Quantitative determination of olefins in pyrolysis oils from waste plastics and tires using selective adsorption by Ag–SiO2 followed by GC×GC-FID

Importance of the Topic
Pyrolysis oils from waste plastics and tires contain high olefin contents, which negatively affect thermal and oxidative stability, increase coke formation, and promote fouling during steam cracking. Quantifying olefins in these oils is vital to optimize chemical recycling processes, enable advanced valorization, and support circular economy goals.

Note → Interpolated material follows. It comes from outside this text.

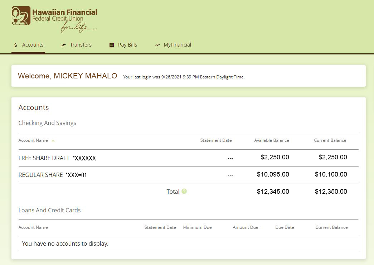Select the transfer arrows icon next to Transfers
This screenshot has width=374, height=265.
pyautogui.click(x=64, y=45)
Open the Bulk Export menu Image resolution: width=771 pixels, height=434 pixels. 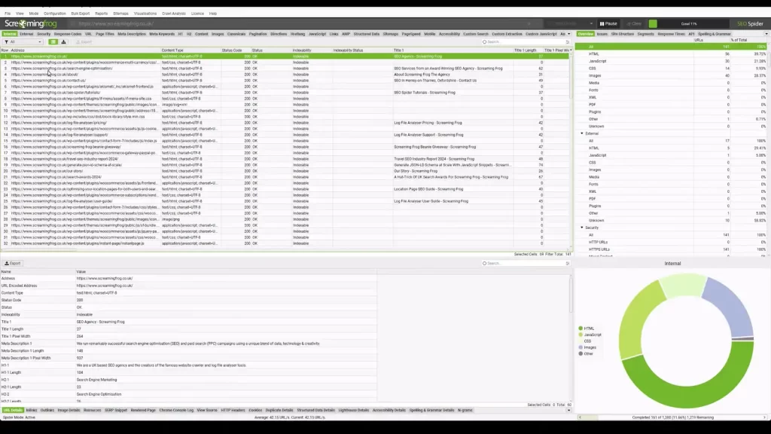pyautogui.click(x=80, y=14)
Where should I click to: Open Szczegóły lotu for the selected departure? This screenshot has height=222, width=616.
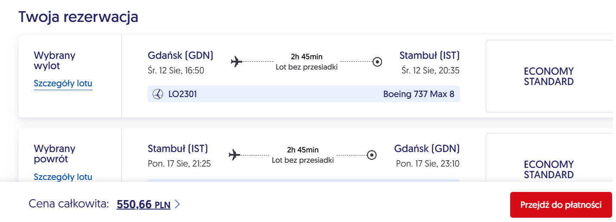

Study Objectives and Overview
Develop and validate an affordable method using selective adsorption on Ag–SiO2 combined with GC×GC-FID to determine olefin content in pyrolysis oils without costly detectors (TOF-MS or VUV). Method requirements: minimal sample (50 μL), short separation (<15 min), reliable quantification across various oil types and after hydrotreatment.

Analytical Methodology and Instrumentation

• Adsorbent: Silica gel impregnated with AgNO3 (Ag–SiO2), activated at 160 °C.
• SPE setup: 3 mL cartridge with 1.45 ± 0.03 g Ag–SiO2 (particle size 0.040–0.063 mm).
• Sample: 15 μL pyrolysis oil injected onto top frit. Elution by gravity with 1.8 mL dichloromethane (DCM).
• Detection: Comprehensive two-dimensional gas chromatography with flame ionization detector (GC×GC-FID).
• Peak normalization: External internal standard (3-chlorothiophene) added before and after adsorption.

Optimization of Olefin Separation

• Mobile phase: DCM provided complete elution of saturates and aromatic hydrocarbons, with selective adsorption of olefins and styrenes.
• Solvent volume: 1.8 mL DCM efficiently eluted all non-olefinic compounds and fully retained olefins.
• Adsorbent storage: Ag–SiO2 must be used immediately after activation; storage in evacuated bags significantly reduces activity.
• Ag–SiO2 load: 1.45 g ensures consistent performance; slight mass variations had negligible effect.
• Particle size: 0.040–0.063 mm provides optimal balance between elution time (≈10 min) and adsorption efficiency.
• Low-boiling fractions: Cooling the collection vial (− 20 °C) is essential to minimize loss of C5–C6 hydrocarbons.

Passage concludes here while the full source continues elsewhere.